- **読む文章**:

複数のエージェントのオーケストレーション
オーケストレーションとは、アプリ内のエージェントの流れのことです。どのエージェントを、どの順序で実行し、次に何をするかをどのように決めるのか。エージェントをオーケストレーションする主な方法は 2 つあります。
- LLM に意思決定を任せる: LLM の知能を使って計画・推論し、それに基づいて取るべき手順を決定します。
- コードによるオーケストレーション: コードでエージェントの流れを決定します。
これらのパターンは組み合わせて使えます。それぞれにトレードオフがあり、以下で説明します。
LLM によるオーケストレーション
エージェントは、instructions、tools、ハンドオフを備えた LLM です。これは、オープンエンドなタスクに対して、LLM が自律的にタスクの進め方を計画し、ツールでアクションやデータ取得を行い、ハンドオフでサブエージェントにタスクを委譲できることを意味します。たとえば、リサーチ用エージェントには次のようなツールを備えられます。
- Web 検索 によるオンライン情報の収集
- ファイル検索 と取得によるプロプライエタリデータや接続先の横断検索
- コンピュータ操作 によるコンピュータ上でのアクション実行
- コード実行 によるデータ分析
- 計画立案、レポート作成などに優れた特化エージェントへのハンドオフ
このパターンは、タスクがオープンエンドで LLM の知能に依拠したい場合に有効です。重要なポイントは次のとおりです。
- 良いプロンプトに投資してください。利用可能なツール、使い方、順守すべきパラメーターを明確にします。
- アプリを監視し、反復改善してください。どこで問題が起きたかを把握し、プロンプトを改善します。
- エージェントが内省して改善できるようにしてください。たとえばループで実行して自己批評させる、エラーメッセージを与えて改善させる、などです。
- 何でもこなす汎用エージェントではなく、単一のタスクに特化して優れたエージェントを用意しましょう。
- evals に投資してください。エージェントの学習と性能向上に役立ちます。

- **提示データ**:
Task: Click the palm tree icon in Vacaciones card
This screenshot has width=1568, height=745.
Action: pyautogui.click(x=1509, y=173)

==

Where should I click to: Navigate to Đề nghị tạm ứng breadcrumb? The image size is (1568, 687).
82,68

- **課題の内容**: エージェントのオーケストレーションについての文章の続きを、最後の文の後から書き進めてください。 このデータは、文章とは別の出どころから取ったものです。

- **回答**:
コードによるオーケストレーション
LLM によるオーケストレーションは強力ですが、コードによるオーケストレーションは、速度・コスト・パフォーマンスの観点で、より決定的で予測しやすくなります。よくあるパターンは次のとおりです。
- structured outputs を使って、コードで検査できる 適切な形式のデータ を生成します。たとえば、エージェントにタスクをいくつかの カテゴリー に分類させ、そのカテゴリーに基づいて次のエージェントを選ぶことができます。
- あるエージェントの出力を次のエージェントの入力に変換して、複数のエージェントを連鎖させます。ブログ記事執筆のようなタスクを、調査をする - アウトラインを書く - 本文を書く - 批評する - 改善する、という一連のステップに分解できます。
- 評価とフィードバックを行うエージェントと組み合わせて、タスクを実行するエージェントを
while
ループで回し、評価者が所定の基準を満たしたと判断するまで続けます。 - 複数のエージェントを並列実行します。たとえば、Python の基本コンポーネント (primitives) である
asyncio.gather
などを使います。相互に依存しない複数のタスクがある場合の高速化に有効です。
examples/agent_patterns
にサンプルコードを多数用意しています。